L'objectif politique de construire 150.000 logements sociaux par an sur la durée du quinquennat est rarement remis en cause. Les acteurs du logement s'interrogent toutefois, dans un esprit constructif, sur la manière d'y parvenir. Les deuxièmes Rencontres du fonds d'épargne ont évoqué des pistes. Aucune n'est miraculeuse. Une chose est sûre : il va falloir travailler sur beaucoup de leviers et faire dans la dentelle.
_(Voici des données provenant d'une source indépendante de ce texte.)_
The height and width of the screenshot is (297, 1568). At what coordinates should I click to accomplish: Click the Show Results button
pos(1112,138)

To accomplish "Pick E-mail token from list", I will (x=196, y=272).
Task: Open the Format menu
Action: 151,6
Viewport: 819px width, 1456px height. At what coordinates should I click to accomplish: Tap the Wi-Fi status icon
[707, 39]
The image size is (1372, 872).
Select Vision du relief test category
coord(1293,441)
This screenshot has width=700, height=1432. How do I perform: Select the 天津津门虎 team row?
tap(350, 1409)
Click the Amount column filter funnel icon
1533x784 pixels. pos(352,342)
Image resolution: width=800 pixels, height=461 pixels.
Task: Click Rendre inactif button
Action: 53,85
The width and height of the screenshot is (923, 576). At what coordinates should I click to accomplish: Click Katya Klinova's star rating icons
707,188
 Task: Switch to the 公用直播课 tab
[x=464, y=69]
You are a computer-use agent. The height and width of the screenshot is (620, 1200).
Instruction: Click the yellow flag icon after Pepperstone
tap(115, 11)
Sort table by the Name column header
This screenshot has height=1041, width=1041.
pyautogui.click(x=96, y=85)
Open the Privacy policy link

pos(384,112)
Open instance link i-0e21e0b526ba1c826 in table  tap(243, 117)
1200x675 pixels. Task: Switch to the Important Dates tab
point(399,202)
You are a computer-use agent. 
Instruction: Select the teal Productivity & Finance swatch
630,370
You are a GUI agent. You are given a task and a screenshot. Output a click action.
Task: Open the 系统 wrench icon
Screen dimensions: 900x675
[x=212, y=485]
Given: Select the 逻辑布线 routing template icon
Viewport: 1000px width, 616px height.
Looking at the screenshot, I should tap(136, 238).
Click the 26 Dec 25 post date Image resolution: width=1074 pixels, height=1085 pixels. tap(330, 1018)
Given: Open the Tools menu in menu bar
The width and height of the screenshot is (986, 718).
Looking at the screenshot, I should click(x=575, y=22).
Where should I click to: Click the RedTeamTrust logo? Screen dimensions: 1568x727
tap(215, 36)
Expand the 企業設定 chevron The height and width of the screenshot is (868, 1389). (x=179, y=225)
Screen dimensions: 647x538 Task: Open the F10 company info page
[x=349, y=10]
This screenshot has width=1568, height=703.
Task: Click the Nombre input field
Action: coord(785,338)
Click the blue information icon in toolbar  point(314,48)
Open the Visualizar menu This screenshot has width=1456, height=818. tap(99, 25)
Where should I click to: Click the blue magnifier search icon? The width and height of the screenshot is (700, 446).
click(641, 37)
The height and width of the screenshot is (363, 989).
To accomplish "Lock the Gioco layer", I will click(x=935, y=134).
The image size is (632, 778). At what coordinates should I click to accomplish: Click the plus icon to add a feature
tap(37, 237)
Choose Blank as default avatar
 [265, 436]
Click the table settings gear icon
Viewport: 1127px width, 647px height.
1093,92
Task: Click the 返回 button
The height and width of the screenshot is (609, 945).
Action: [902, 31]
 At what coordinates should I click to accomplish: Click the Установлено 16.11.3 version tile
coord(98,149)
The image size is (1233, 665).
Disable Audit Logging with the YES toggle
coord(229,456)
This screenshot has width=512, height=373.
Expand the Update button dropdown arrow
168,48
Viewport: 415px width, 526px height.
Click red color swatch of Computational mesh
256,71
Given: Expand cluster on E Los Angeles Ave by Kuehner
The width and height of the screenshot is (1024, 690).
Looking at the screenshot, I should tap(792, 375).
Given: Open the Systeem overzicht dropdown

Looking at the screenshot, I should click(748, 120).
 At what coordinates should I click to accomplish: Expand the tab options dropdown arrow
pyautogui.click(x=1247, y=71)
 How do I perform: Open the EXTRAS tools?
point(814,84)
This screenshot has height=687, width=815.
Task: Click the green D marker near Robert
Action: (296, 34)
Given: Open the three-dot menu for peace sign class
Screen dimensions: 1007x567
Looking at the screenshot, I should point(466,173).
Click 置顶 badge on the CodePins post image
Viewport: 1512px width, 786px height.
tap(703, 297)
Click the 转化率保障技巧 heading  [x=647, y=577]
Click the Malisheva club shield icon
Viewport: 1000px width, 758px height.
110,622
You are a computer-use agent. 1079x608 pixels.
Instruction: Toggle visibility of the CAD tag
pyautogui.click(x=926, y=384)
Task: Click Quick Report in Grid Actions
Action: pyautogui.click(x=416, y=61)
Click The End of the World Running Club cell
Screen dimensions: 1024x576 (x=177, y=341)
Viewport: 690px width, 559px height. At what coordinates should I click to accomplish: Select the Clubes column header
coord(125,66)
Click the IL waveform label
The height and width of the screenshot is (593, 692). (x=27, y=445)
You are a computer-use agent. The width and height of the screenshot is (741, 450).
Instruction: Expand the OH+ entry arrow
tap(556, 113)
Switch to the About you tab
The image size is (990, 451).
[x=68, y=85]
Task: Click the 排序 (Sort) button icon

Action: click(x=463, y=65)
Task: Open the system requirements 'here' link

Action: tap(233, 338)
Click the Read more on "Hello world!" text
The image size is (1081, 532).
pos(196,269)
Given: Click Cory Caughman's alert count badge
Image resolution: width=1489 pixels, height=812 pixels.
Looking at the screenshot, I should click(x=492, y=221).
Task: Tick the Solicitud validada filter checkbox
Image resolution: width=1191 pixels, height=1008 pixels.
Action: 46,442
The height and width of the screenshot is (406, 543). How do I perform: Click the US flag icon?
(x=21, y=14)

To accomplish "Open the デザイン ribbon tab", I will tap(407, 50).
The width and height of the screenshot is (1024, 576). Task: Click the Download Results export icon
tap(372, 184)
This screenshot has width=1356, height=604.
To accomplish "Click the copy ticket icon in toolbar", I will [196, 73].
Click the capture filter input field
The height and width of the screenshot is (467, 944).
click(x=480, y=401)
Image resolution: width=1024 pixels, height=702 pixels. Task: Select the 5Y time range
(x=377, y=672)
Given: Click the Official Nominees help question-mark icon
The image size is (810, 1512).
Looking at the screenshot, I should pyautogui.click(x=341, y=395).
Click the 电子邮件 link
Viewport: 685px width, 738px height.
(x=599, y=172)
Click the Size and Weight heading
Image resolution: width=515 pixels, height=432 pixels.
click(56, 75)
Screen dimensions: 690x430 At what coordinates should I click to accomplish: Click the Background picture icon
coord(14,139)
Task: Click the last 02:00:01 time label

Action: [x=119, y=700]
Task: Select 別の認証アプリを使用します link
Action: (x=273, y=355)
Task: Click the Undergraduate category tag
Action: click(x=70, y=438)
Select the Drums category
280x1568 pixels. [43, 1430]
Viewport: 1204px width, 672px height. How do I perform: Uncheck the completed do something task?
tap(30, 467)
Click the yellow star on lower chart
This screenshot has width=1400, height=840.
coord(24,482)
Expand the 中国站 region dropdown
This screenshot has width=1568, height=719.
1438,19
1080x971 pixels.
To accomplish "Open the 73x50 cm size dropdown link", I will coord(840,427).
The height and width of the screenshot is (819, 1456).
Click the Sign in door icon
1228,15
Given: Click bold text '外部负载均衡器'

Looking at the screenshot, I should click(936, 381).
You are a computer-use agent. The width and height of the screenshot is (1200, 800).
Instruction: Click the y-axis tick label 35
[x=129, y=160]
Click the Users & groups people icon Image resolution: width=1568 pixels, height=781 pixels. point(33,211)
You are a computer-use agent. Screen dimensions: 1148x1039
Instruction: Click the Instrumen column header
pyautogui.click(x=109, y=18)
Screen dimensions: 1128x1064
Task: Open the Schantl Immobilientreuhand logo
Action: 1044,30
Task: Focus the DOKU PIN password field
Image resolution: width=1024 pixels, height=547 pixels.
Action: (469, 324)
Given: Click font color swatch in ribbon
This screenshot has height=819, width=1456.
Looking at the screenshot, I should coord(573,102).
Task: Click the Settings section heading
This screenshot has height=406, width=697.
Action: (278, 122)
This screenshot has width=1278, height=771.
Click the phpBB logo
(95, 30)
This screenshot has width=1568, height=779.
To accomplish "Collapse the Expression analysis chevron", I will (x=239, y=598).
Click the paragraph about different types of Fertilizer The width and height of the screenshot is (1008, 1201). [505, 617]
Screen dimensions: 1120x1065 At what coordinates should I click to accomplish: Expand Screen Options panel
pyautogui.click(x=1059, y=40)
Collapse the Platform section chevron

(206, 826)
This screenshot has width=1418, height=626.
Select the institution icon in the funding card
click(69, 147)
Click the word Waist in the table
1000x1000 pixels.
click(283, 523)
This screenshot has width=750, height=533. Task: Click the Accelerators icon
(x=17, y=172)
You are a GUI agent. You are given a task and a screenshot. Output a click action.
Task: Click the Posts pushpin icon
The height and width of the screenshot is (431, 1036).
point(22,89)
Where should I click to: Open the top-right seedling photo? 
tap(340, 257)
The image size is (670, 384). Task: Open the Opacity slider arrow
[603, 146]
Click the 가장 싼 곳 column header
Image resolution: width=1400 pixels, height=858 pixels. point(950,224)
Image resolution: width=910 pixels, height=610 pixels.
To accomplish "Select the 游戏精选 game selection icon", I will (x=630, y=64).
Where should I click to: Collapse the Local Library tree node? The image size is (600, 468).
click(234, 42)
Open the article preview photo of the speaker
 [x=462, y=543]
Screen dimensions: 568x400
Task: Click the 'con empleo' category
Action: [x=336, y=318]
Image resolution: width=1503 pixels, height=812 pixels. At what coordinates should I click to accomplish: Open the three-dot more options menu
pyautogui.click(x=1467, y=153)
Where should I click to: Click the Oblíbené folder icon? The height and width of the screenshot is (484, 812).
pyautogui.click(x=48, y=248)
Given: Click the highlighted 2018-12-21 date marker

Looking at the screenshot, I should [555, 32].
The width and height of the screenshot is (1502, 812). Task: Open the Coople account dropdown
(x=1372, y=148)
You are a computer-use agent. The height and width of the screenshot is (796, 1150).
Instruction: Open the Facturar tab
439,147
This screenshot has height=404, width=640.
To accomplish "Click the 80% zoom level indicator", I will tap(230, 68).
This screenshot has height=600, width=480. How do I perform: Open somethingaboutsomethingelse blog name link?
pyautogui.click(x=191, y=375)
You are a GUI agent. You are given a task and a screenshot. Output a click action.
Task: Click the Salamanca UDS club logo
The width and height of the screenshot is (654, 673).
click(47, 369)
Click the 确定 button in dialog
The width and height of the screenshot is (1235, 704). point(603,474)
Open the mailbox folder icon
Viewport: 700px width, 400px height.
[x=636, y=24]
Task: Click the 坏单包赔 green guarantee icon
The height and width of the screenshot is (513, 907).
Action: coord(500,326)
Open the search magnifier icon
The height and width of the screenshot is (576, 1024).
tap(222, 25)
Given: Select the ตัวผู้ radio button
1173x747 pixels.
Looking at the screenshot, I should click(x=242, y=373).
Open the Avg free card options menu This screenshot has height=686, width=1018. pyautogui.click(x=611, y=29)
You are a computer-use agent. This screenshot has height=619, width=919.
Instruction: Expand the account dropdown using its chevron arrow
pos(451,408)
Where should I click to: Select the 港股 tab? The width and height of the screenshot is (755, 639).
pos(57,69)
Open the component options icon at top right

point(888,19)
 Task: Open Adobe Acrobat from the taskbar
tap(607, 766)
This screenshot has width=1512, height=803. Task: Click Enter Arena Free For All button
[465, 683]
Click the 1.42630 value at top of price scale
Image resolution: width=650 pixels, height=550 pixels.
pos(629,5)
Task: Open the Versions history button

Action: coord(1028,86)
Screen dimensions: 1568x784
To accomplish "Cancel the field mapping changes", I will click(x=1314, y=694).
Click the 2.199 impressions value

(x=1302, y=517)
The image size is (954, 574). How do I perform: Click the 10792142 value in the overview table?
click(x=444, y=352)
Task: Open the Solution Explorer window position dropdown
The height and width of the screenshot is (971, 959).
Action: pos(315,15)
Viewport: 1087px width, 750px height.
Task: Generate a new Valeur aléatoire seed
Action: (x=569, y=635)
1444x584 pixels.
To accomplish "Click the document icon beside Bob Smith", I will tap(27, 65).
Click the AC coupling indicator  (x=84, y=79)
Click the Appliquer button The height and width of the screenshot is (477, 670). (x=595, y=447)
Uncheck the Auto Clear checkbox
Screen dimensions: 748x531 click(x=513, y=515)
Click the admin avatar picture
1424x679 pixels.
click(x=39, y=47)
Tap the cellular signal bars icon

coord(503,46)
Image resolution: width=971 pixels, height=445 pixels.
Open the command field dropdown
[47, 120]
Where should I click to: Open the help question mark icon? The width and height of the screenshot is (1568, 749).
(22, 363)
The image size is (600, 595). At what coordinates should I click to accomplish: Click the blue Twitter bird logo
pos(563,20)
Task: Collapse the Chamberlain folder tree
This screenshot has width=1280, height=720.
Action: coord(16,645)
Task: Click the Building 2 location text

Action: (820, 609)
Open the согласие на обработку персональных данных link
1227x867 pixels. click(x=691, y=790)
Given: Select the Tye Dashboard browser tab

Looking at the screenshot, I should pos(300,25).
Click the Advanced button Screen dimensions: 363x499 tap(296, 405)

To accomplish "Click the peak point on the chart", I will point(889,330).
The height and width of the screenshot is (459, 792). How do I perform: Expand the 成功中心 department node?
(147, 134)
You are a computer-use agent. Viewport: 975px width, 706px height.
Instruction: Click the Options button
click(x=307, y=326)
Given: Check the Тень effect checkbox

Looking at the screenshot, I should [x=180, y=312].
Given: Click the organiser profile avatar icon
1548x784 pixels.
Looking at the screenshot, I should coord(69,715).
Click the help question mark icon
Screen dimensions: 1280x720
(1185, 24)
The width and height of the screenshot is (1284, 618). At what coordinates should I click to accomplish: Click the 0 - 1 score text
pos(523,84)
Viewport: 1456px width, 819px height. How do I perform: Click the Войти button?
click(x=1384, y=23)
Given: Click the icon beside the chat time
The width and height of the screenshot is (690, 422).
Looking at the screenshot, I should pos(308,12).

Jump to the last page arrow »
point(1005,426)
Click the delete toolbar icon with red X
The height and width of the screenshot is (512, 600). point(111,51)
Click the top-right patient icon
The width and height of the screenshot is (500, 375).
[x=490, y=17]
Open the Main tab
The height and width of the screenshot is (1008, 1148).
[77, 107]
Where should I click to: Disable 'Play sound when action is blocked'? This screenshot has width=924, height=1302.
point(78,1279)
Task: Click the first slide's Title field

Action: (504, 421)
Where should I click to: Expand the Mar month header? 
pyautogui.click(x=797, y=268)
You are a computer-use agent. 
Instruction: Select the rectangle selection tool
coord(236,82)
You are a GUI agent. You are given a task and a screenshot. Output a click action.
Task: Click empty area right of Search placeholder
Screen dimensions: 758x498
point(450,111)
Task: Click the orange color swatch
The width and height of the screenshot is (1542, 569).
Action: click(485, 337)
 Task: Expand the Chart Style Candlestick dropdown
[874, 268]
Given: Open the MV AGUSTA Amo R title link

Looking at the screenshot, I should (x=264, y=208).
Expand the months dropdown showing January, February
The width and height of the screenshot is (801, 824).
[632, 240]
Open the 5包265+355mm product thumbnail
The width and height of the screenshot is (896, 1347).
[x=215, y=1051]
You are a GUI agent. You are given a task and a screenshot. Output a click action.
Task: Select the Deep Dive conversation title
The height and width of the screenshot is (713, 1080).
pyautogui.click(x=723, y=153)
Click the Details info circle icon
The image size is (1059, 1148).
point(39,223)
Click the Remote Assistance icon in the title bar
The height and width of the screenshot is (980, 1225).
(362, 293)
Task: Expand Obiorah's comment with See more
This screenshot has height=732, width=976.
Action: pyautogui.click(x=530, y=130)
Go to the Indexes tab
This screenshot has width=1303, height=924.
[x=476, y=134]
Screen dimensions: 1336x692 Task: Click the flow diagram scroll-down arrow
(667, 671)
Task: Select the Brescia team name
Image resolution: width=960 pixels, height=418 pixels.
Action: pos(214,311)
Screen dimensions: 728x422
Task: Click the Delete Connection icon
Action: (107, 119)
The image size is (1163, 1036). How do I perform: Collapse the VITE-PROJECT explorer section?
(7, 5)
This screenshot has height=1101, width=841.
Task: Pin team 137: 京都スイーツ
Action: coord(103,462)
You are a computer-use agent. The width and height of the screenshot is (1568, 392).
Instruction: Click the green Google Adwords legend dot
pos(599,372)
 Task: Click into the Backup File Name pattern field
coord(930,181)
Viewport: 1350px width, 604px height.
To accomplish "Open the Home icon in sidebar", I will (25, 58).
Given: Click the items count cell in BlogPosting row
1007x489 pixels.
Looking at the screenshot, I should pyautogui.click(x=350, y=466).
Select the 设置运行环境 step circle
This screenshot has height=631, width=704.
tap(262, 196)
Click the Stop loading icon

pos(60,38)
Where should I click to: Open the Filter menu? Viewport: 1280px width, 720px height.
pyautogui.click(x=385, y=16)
"Le macro-organisme HLM va bien, il n'est pas en situation financière fragile", a confirmé Catherine Pèrenet, directrice des prêts et de l'habitat à la Caisse des Dépôts, lors des deuxièmes Rencontres du fonds d'épargne, le 13 novembre à Paris. "Il n'y a pas de sujet sur la liquidité des fonds d'épargne", avait déjà rassuré Benjamin Dubertret, directeur des fonds d'épargne de la Caisse des Dépôts, en septembre dernier lors du 73e Congrès HLM, où il avait déjà été question du changement de modèle qu'implique l'objectif gouvernemental de construire 150.000 logements sociaux par an contre 90.000 aujourd'hui (voir notre article du 26 septembre 2012).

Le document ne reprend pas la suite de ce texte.